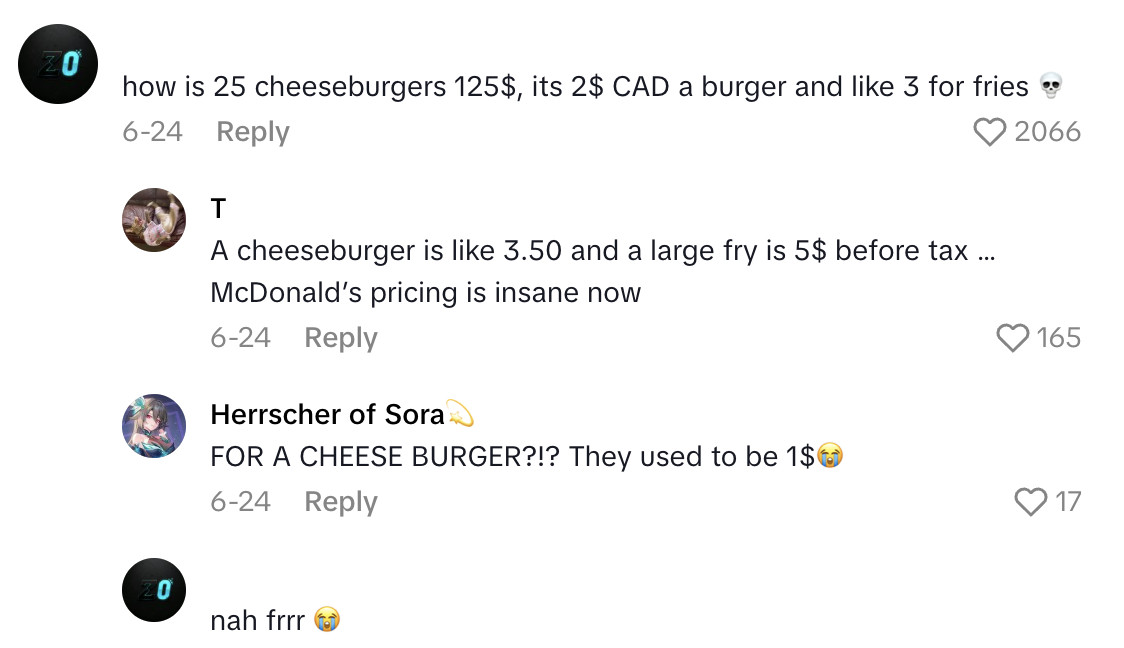Open Z0's profile avatar at top
Image resolution: width=1124 pixels, height=648 pixels.
(x=57, y=63)
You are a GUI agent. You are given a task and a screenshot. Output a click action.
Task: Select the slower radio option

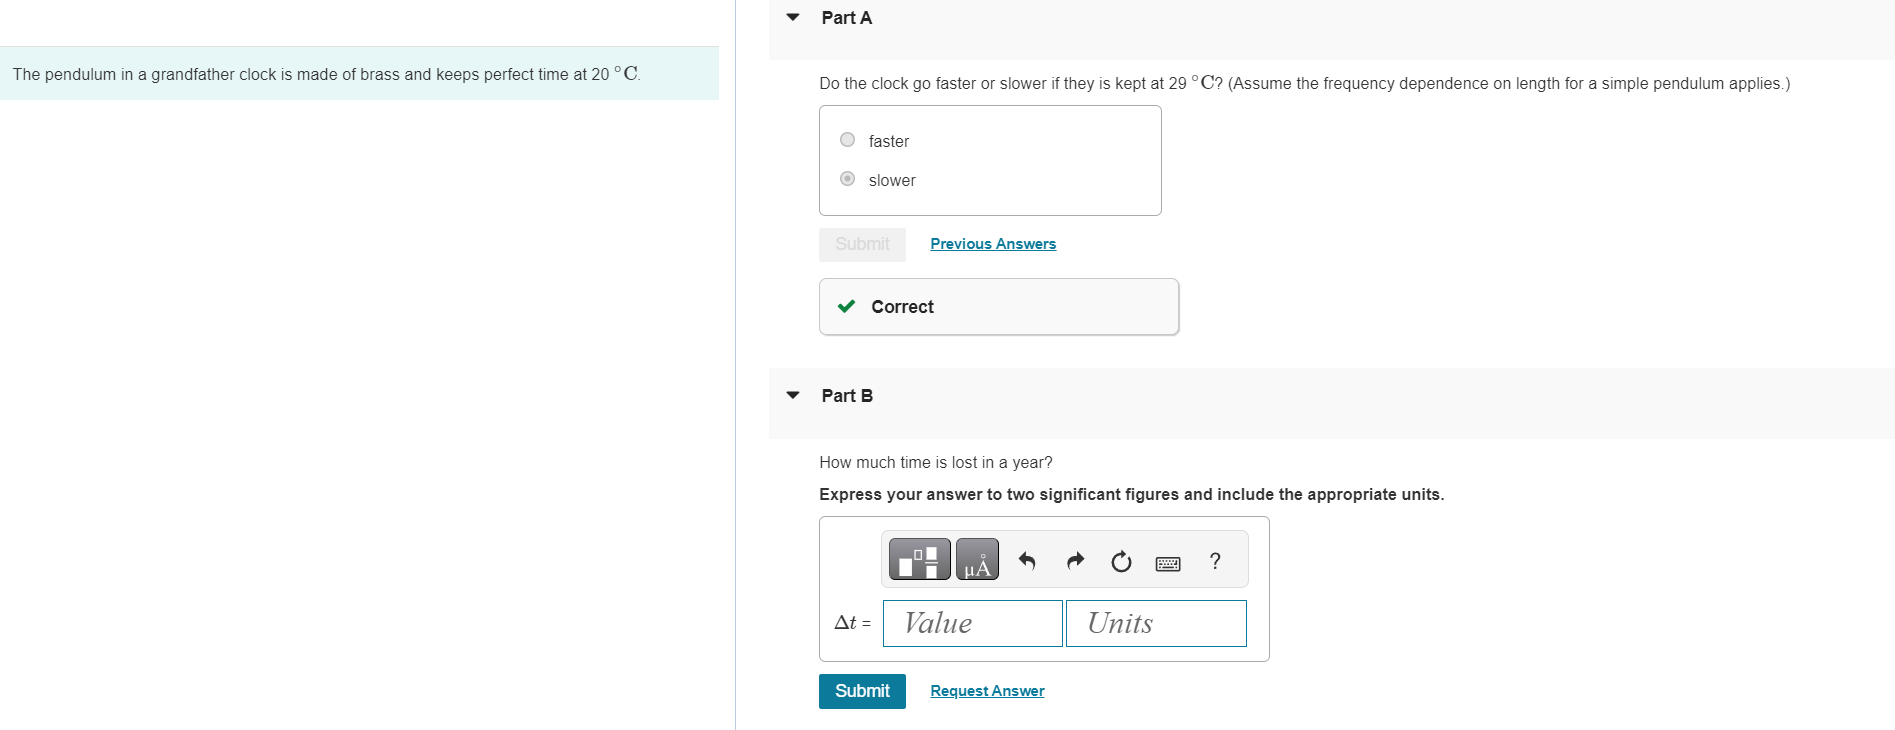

###

** Your task **
With the pictures left out, transcribe exactly the lines from the line holding "You are a GUI" through the closing line of the entries.

** Solution for this exercise **
You are a GUI agent. You are given a task and a screenshot. Output a click action.
Task: Select the slower radio option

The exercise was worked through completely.